La battaglia dentro riguarda le resistenze nel rapporto col nostro carattere, le inclinazioni, la natura umana. E' la fatica di convertirsi, il lavoro su se stessi, la formazione permanente.

La seconda lettura di oggi però ci rassicura: si soffre solo all'inizio. Poi, la vittoria sulle proprie resistenze, l'accettazione della correzione avvia un cambiamento che "arreca un frutto di pace e di giustizia a quelli che per suo mezzo sono stati addestrati".

Questo concetto della sofferenza iniziale, seguita dalla gioia, è ribadito in modo mirabile anche nel Vangelo odierno, che parla delle due vie, una "larga" e una "stretta". E' una scelta personale decisiva e grave, che si opera in noi stessi.

Un Maestro spirituale del nostro tempo scrive queste righe mirabili sulla battaglia dentro: "E' forse la via del male sempre facile e piacevole da percorrere e la via del bene sempre dura e faticosa? Qui c'è da fare attenzione per non cadere nella solita tentazione di credere che tutto va magnificamente bene quaggiù ai malvagi e tutto invece va sempre storto ai buoni. La via degli empi è larga, sì, ma solo all'inizio. A mano a mano che ci si inoltra in essa, diventa stretta e amara. Diventa, in ogni caso, strettissima alla fine, perché finisce in un vicolo cieco. La via dei giusti è stretta all'inizio, quando la si imbocca, ma poi diventa una via spaziosa, perché in essa si trovano speranza, gioia e pace del cuore. Il contrario della gioia terrena che ha come caratteristica di diminuire via via che la si gusta, fino a generare nausea e tristezza".
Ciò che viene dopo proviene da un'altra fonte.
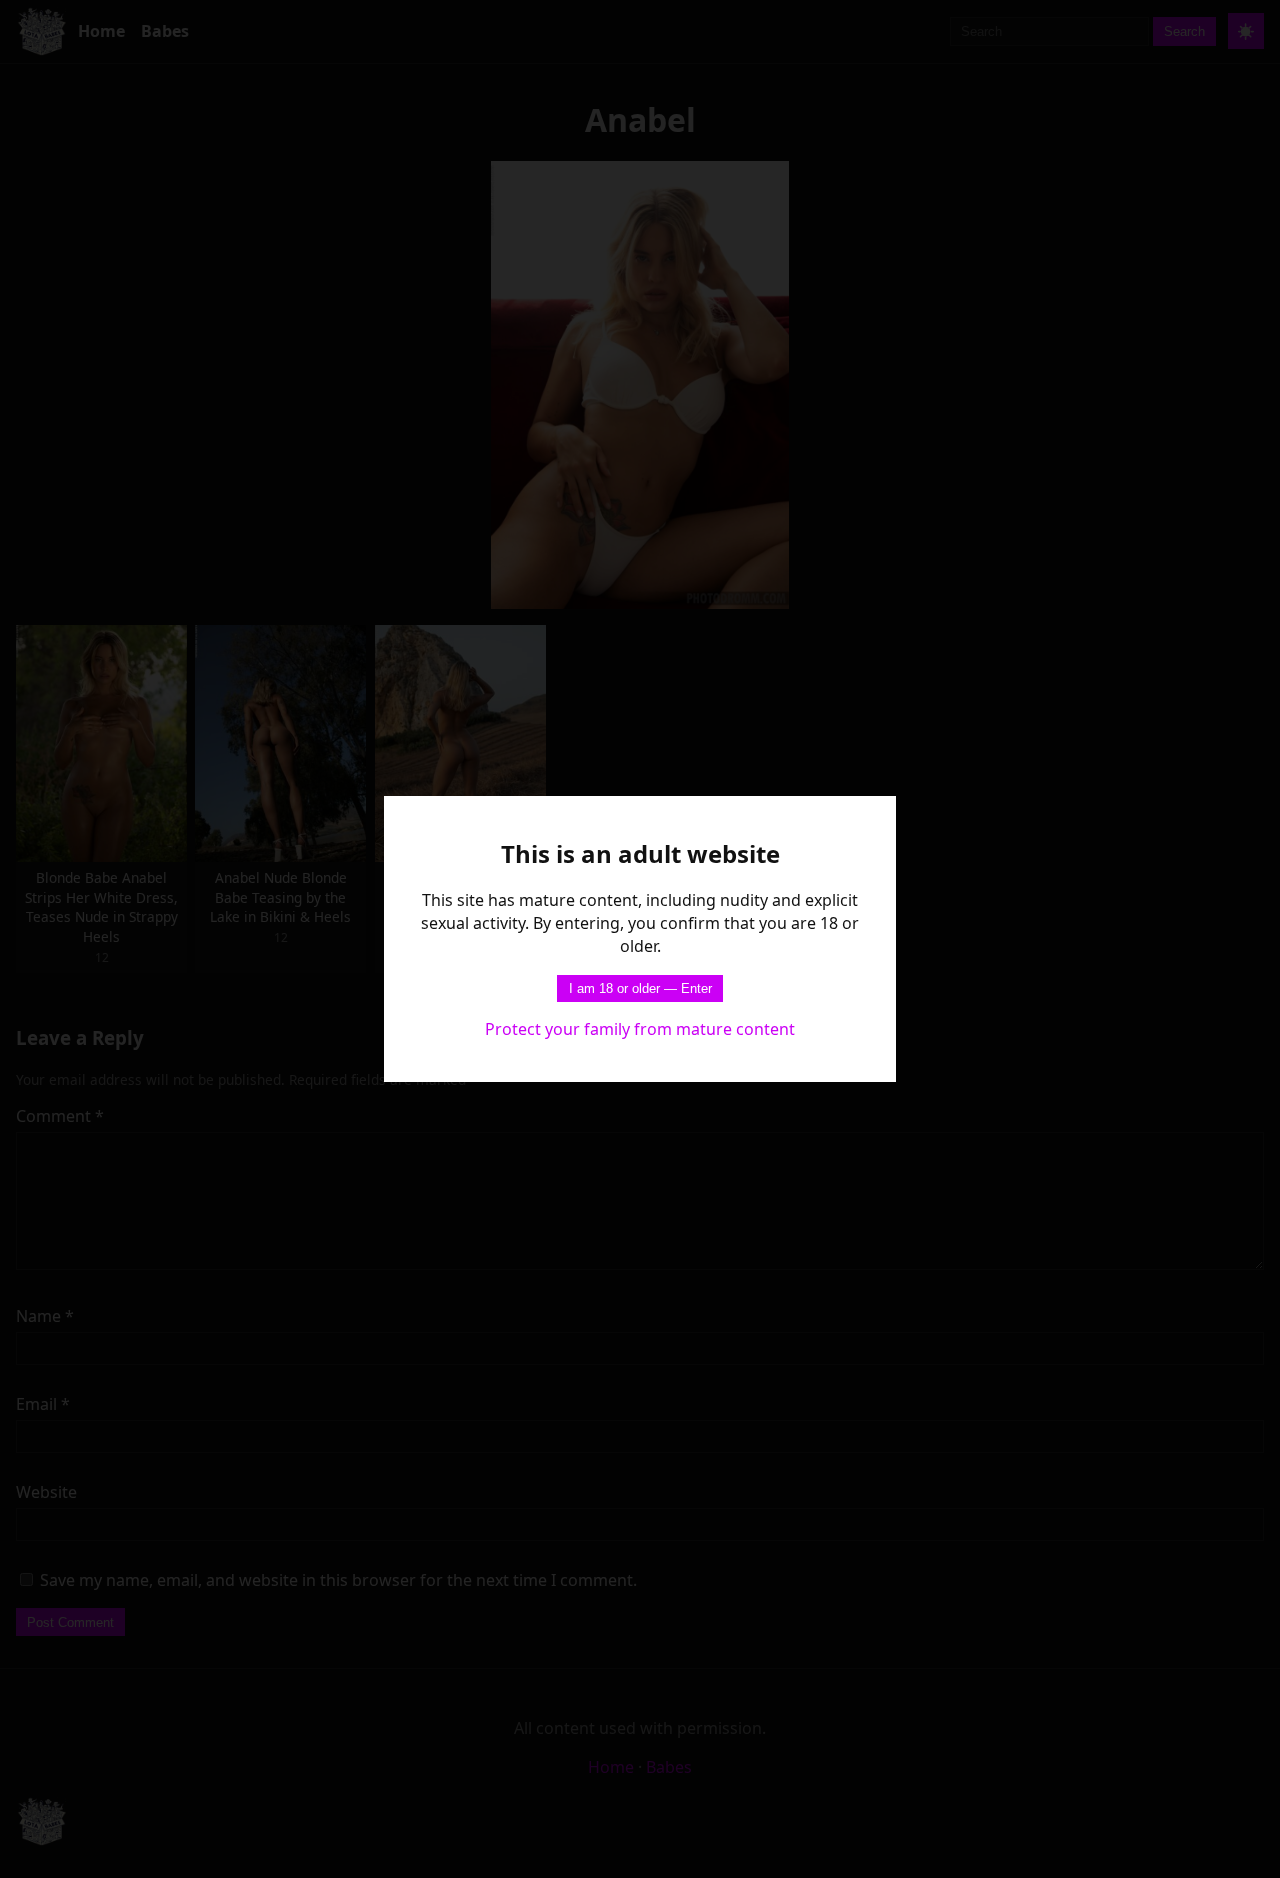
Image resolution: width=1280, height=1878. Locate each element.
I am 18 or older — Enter (640, 988)
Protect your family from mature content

Ogni correzione, sul momento, non sembra causa di gioia, ma di tristezza; dopo però arreca un frutto di pace.

Non è banale la distinzione tra temperamento e carattere: il primo è ciò che siamo naturalmente, il secondo è il frutto di un lungo lavoro di miglioramento e di modifica, da svolgere quotidianamente su noi stessi.

Dio ci ama come siamo, ma nello stesso tempo ci indica la via del cambiamento e, attraverso le molteplici circostanze della vita, ci educa e ci corregge. Sta a noi accettare questa sfida.

RESISTERE A DIO
C'è poi la resistenza a Dio.

Se chiedessimo, in buona sostanza, perché Gesù è stato crocifisso ed è morto, dovremmo rispondere con verità: per la difficoltà degli esseri umani ad accettare un cambiamento radicale.

Il Messia che Israele aspettava era diverso, si è detto spesso. Gesù ha apportato troppi cambiamenti nel modo di vedere il rapporto tra l'uomo e Dio, ha capovolto troppe sicurezze, per poter essere accolto come Messia. E' scattata così la resistenza a Dio, la chiusura del cuore.

Il Vangelo di oggi è emblematico, nella sua radicalità, del grande cambio proposto da Gesù.

Agli scribi e farisei, persuasi di entrare nel regno semplicemente in virtù dell'appartenenza al popolo eletto, egli risponde con quel verbo agonizesthe, che significa, sforzatevi al 100%, faticate fino all'agonia, lottate, mettetecela proprio tutta per entrare nel Regno. Si tratta di uno sforzo teso fino allo spasimo. Conferma così le parole di Giovanni Battista: non basta essere figli di Abramo per salvarsi (Lc 3,8).

Nella teologia rabbinica del tempo vigeva la convinzione che gli ebrei si sarebbero salvati per il fatto di essere il popolo eletto. Oppure si sarebbero salvati solo se osservanti, ma sempre in virtù del fatto di essere membri di questo popolo.

Oggi sappiamo che nessuna appartenenza ci salva, ma solo la risposta personale e generosa: l'eliminazione delle resistenze a Dio e al suo Amore.

"Aprirsi a una visione universalistica implica la capacità di vedere largo, sospettare il bene presente oltre il cortile di casa, entrare in dialogo con tutti, promuovere la comunione al di là di ogni blocco pregiudiziale, coltivare il rispetto del diverso, accogliere il vero, il buono, il bello, da qualunque parte vengano, superare la crisi di rigetto nei confronti dell'estraneo, stabilire una serena e genuina fraternità. Dio è più grande del nostro cuore (1 Gv 3,20)". Non resistiamogli!

Tra gli aneddoti di papa Giovanni Paolo I ce n'è uno semplice e gustoso. A un bimbo che gli chiedeva se il peccato di Giuda Iscariota fosse troppo grande per essere perdonato, il Papa rispose: "Tradire Gesù è stato un grande peccato, ma credere di non poter essere perdonato è stato più grande".